* [To do]: Only the lines from the one that contains "Deborah Sovilj (840, 1001)" through the last line of the records should appear, each printed exactly as it is.

* [Data for processing]:
Start of Block

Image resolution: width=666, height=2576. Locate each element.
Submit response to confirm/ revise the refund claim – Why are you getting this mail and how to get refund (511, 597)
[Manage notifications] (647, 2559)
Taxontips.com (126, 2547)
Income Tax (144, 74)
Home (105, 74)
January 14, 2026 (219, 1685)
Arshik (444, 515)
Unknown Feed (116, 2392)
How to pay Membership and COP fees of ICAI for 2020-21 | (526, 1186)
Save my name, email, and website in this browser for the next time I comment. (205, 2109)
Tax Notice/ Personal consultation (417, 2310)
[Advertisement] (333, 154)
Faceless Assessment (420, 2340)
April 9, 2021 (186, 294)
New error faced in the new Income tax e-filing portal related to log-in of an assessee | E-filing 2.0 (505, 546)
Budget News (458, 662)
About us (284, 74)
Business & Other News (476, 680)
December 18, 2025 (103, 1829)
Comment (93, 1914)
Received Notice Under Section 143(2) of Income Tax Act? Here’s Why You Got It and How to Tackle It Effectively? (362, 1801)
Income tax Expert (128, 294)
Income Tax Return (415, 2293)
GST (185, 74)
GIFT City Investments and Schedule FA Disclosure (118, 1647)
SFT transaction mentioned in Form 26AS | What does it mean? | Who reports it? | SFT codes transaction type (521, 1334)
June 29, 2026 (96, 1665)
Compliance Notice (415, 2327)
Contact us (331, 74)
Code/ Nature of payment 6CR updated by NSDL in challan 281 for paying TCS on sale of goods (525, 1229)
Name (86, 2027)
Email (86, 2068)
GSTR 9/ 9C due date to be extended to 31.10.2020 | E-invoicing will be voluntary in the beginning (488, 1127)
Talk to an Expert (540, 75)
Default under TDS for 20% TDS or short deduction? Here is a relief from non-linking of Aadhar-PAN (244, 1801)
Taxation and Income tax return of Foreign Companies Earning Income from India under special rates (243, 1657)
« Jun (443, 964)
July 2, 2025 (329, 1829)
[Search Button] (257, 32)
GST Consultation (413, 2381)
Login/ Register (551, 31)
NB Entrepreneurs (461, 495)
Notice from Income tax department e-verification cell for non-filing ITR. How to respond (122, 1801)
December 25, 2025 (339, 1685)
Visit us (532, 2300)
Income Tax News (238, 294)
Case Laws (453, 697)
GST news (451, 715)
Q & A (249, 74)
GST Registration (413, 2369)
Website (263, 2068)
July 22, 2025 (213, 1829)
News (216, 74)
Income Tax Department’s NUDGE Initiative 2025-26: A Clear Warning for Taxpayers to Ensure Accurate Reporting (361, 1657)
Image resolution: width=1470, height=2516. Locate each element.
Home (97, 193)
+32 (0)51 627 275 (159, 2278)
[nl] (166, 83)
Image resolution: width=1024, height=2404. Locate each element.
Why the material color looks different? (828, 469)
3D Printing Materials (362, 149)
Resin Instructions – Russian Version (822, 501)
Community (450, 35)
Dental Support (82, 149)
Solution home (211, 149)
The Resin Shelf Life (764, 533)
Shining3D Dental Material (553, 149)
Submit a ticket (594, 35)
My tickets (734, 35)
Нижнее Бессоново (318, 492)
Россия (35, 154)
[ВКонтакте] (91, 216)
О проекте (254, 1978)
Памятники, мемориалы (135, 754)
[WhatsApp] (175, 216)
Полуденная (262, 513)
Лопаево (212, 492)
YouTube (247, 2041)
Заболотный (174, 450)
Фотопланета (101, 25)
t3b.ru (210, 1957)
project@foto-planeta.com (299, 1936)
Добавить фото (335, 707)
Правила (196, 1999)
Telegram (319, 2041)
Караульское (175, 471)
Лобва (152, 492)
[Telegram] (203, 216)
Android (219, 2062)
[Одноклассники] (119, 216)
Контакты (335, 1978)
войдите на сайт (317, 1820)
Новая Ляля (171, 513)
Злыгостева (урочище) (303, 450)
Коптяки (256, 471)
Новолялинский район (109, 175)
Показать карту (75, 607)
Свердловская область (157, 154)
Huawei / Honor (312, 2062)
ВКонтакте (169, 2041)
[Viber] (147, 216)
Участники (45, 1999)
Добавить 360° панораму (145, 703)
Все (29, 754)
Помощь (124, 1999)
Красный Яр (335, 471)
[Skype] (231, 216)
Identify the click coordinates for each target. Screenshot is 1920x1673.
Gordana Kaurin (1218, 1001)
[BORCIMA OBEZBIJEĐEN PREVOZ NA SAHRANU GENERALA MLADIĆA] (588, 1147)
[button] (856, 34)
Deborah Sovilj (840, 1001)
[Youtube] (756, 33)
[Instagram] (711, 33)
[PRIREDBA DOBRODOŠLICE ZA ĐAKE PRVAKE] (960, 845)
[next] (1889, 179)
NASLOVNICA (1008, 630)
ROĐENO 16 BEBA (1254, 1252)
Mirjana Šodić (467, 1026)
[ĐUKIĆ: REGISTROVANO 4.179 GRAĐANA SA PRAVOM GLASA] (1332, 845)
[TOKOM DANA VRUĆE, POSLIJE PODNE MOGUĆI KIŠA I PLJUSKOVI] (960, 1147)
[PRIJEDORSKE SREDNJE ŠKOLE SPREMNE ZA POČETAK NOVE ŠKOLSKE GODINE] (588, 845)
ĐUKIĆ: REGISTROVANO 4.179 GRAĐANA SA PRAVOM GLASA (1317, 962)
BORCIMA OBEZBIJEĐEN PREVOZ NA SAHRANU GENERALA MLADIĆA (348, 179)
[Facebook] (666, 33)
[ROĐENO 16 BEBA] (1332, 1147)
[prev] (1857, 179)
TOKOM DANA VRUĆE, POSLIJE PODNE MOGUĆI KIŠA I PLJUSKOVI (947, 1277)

End of Block

* [Result of the exercise]:
Deborah Sovilj (840, 1001)
[Youtube] (756, 33)
[Instagram] (711, 33)
[PRIREDBA DOBRODOŠLICE ZA ĐAKE PRVAKE] (960, 845)
[next] (1889, 179)
NASLOVNICA (1008, 630)
ROĐENO 16 BEBA (1254, 1252)
Mirjana Šodić (467, 1026)
[ĐUKIĆ: REGISTROVANO 4.179 GRAĐANA SA PRAVOM GLASA] (1332, 845)
[TOKOM DANA VRUĆE, POSLIJE PODNE MOGUĆI KIŠA I PLJUSKOVI] (960, 1147)
[PRIJEDORSKE SREDNJE ŠKOLE SPREMNE ZA POČETAK NOVE ŠKOLSKE GODINE] (588, 845)
ĐUKIĆ: REGISTROVANO 4.179 GRAĐANA SA PRAVOM GLASA (1317, 962)
BORCIMA OBEZBIJEĐEN PREVOZ NA SAHRANU GENERALA MLADIĆA (348, 179)
[Facebook] (666, 33)
[ROĐENO 16 BEBA] (1332, 1147)
[prev] (1857, 179)
TOKOM DANA VRUĆE, POSLIJE PODNE MOGUĆI KIŠA I PLJUSKOVI (947, 1277)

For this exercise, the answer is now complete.